La economía argentina mostró en febrero un tímido avance mensual, consolidando una racha positiva de tres meses, aunque aún no logra compensar la contracción interanual registrada frente a un 2025 muy favorable.
Según el Índice Compuesto Coincidente de Actividad Económica (ICA-ARG), elaborado por las Bolsas de Comercio de Rosario y Santa Fe, la actividad subió 0,3% respecto de enero. En la comparación con febrero del año anterior, sin embargo, se registró una caída del 1,0%, influida por una elevada base de comparación.

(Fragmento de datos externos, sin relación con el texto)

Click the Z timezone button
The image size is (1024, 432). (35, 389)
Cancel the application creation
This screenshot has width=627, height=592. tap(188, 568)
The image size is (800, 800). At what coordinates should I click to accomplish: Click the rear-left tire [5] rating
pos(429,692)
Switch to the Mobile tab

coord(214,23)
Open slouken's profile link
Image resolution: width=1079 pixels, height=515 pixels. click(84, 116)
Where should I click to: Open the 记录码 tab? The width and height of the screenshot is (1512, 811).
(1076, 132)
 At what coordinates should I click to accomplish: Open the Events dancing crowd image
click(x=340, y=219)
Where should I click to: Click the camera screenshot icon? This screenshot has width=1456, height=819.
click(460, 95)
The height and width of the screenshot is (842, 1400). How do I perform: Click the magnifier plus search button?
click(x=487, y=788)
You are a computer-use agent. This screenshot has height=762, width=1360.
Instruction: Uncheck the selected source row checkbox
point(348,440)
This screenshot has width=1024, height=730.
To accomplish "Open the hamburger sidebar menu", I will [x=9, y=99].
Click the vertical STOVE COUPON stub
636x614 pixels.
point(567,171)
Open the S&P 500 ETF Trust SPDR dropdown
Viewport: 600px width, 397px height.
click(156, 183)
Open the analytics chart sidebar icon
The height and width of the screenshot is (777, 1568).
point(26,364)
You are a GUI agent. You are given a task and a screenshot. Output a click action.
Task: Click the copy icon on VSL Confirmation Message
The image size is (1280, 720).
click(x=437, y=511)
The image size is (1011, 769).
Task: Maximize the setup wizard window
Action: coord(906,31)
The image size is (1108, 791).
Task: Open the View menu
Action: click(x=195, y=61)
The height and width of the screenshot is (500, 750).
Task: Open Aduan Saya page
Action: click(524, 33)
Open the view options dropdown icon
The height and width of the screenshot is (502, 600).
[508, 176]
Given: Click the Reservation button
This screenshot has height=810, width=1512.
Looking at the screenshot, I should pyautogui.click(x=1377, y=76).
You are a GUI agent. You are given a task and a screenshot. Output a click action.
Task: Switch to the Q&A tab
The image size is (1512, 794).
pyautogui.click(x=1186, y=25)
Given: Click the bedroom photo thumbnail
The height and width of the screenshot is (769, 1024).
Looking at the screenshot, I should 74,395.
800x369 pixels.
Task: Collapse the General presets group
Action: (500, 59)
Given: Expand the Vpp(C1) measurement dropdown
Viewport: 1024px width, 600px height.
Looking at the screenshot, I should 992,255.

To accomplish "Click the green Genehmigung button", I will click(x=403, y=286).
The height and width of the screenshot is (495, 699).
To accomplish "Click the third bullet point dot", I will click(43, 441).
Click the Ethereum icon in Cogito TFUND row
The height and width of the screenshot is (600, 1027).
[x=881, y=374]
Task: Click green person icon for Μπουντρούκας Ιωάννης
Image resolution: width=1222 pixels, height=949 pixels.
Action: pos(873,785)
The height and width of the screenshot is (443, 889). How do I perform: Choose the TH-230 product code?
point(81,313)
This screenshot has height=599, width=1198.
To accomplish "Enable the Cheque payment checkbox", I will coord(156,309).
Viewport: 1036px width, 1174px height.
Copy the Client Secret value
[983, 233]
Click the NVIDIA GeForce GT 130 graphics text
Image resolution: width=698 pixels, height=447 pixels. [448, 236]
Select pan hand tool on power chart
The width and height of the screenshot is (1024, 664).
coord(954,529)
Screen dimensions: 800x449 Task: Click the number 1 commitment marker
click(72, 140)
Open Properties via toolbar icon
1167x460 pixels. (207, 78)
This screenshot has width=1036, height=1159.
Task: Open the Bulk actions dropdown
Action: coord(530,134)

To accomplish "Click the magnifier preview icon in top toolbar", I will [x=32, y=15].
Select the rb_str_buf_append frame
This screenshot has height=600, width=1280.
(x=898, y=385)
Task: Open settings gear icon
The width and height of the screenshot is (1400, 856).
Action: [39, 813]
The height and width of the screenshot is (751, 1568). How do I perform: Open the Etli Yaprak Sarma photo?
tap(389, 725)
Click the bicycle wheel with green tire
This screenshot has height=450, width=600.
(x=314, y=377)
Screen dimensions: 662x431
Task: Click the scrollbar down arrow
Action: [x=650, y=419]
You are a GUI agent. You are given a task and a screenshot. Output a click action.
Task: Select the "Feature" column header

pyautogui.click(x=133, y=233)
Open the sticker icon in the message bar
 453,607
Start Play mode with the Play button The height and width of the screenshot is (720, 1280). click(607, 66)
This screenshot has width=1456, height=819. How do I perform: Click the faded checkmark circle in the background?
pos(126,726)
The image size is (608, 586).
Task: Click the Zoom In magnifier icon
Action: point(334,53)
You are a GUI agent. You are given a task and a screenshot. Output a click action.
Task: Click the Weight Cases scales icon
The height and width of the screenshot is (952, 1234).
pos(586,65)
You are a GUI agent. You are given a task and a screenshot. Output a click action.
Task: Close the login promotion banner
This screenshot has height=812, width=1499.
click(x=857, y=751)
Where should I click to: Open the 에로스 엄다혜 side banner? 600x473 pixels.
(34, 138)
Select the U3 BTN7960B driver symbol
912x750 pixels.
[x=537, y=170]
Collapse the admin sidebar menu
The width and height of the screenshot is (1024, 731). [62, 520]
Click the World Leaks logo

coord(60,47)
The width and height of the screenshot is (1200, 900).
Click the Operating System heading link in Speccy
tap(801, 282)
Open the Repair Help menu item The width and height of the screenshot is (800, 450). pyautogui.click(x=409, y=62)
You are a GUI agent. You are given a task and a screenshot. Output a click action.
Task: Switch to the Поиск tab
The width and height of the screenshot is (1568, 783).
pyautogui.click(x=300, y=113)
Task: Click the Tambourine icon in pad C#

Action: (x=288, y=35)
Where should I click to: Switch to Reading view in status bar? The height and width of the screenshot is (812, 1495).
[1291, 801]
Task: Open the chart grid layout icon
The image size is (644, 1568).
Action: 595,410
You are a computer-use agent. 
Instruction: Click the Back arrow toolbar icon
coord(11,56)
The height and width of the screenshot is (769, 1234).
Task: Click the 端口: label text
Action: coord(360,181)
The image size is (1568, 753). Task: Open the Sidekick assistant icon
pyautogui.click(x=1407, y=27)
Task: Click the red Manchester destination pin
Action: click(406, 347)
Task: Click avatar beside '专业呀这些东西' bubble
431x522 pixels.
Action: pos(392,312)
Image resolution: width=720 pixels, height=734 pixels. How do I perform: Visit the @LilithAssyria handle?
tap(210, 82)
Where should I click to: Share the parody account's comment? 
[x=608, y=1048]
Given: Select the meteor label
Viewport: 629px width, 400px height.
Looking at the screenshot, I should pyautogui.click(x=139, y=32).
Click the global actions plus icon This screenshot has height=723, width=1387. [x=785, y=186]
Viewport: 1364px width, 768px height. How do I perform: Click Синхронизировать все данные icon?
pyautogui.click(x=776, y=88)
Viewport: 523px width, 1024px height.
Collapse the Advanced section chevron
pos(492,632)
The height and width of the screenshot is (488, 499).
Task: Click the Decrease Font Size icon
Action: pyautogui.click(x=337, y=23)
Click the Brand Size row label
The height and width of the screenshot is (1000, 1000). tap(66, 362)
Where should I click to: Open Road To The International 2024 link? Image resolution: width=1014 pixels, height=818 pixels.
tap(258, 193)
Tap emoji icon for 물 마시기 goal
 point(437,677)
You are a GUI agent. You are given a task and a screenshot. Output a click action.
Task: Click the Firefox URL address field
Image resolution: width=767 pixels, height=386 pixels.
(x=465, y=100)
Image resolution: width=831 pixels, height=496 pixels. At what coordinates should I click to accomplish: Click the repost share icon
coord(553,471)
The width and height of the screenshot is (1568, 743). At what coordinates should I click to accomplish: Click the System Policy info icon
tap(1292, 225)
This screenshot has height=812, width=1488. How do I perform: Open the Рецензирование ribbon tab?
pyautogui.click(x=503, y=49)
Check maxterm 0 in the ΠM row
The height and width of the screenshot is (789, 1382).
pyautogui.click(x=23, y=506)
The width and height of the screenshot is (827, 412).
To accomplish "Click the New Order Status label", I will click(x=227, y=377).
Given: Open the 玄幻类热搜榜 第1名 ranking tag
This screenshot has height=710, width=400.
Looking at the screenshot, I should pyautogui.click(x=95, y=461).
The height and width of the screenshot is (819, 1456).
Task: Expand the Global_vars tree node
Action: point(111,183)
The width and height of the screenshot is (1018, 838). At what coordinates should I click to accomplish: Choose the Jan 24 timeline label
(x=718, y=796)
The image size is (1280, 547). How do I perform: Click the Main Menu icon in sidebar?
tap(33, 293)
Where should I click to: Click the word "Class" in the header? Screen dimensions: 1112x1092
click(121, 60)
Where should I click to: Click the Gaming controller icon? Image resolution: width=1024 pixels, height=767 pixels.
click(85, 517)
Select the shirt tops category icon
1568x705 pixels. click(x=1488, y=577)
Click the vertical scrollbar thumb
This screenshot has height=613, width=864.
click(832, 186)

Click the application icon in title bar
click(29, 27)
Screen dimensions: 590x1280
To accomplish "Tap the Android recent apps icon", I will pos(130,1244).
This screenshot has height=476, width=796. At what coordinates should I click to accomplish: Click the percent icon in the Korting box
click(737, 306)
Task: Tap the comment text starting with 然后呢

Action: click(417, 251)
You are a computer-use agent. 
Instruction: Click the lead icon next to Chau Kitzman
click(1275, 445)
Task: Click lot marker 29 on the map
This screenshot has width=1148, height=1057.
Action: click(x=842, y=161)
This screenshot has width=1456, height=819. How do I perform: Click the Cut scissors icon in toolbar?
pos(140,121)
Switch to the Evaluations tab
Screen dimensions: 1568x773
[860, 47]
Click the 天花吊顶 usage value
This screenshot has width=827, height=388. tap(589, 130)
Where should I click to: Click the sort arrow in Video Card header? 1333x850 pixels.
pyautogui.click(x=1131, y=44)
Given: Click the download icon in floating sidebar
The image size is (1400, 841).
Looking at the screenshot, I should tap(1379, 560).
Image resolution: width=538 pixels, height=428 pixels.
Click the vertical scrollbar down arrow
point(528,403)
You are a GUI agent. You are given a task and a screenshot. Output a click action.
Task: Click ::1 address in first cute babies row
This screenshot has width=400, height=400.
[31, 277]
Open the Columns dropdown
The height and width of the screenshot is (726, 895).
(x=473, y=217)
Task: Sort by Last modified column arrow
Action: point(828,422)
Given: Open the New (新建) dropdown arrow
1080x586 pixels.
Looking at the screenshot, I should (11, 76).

El panorama sectorial es dispar. De los diez componentes del índice, seis mostraron mejoras mensuales, pero la mayoría permanece por debajo de los niveles de hace un año. El gran protagonista del mes volvió a ser el campo: el sector agropecuario avanzó 1,7% en relación a enero —superando incluso el fuerte registro previo— y exhibió un salto interanual del 28,2%. El motor principal fue el avance de la cosecha de girasol, que se encamina a convertirse en la más importante del siglo, sumado al inicio de la recolección de maíz con proyecciones históricas.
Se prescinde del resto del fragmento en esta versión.